In downtown Cairo, a minaret casts a shadow on an apartment building housing an El-Ghad Party office.

In downtown Cairo, a minaret casts a shadow on an apartment building housing an El-Ghad Party office.

This is the last in a six-part series on my 2017 trips to Egypt. Read previous entries here: "To Egypt, At Long Last", "Daily Life in Giza, Straight from the Horse's Mouth", "Cairo, Conqueror of Skeptics", "Ancient Egypt in the Modern World: Touring the Pyramids, Luxor, and Beyond", "The Nile: Egypt's Endangered Lifeblood".

Our trips to Egypt also gave me the chance to finally see firsthand the country about which I have spent so much time reading, discussing, and writing since the "Arab Spring" kicked off.

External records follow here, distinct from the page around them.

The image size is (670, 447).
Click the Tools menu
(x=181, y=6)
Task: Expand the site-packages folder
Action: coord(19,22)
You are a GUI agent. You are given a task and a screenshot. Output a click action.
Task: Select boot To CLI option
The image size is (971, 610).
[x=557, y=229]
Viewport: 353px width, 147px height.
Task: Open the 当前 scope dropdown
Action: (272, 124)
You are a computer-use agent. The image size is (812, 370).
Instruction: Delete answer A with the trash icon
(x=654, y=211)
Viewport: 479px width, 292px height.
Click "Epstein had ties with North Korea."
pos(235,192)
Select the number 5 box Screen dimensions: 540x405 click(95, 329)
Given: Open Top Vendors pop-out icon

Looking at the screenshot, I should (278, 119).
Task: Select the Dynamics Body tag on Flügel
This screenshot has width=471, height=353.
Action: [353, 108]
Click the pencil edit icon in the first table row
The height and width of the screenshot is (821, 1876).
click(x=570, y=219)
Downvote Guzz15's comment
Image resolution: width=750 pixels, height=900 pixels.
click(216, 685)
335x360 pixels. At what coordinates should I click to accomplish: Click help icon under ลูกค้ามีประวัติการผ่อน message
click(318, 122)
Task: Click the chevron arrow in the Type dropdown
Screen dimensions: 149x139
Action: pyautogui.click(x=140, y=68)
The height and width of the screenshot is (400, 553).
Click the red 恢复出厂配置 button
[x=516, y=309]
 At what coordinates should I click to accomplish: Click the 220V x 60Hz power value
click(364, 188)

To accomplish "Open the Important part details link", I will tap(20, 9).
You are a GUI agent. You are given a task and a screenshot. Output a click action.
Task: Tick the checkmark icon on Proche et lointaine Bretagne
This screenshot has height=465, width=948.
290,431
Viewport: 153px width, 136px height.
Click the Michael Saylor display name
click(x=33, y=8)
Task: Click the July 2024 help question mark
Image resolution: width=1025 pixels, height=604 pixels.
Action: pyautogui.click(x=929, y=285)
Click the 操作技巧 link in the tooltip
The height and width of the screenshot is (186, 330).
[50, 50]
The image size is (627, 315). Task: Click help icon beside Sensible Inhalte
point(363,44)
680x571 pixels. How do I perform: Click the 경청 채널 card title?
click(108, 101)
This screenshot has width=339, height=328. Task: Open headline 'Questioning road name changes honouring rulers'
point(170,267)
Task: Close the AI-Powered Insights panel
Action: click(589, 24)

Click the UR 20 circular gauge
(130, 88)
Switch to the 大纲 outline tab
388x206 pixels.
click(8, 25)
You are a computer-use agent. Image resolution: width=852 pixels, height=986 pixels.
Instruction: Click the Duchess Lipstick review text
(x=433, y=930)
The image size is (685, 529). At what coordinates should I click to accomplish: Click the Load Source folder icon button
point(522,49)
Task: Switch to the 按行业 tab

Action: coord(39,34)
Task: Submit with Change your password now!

Back in early 2011, media across the world were filled with images of jubilant protesters in Tahrir Square. In Cairo six years later, I got to meet a few ordinary citizens who had been among those crowds. We shared a meal with Fadi and Huda (not their real names), middle-aged professionals whose children were young teenagers at the time of the revolution.

"Did you keep the kids at home?" I asked, when the conversation drifted toward the protest movement that had pushed out longtime president Hosni Mubarak.

"Not at all!" Huda exclaimed, "We were out in Tahrir Square, and we made sure to take them with us."

Huda recounted the story of how their son was spotted by the police while filming on his mobile phone. A cop snatched him, but Huda grabbed her son's leg and clung on. Two big men standing nearby came to her aid, grabbing her son and pulling too. Finally the policeman gave up on the standoff, distracted by another supposed offender. Huda and her son ran away to seek cover in a side street, cried together, then returned to the square to continue protesting.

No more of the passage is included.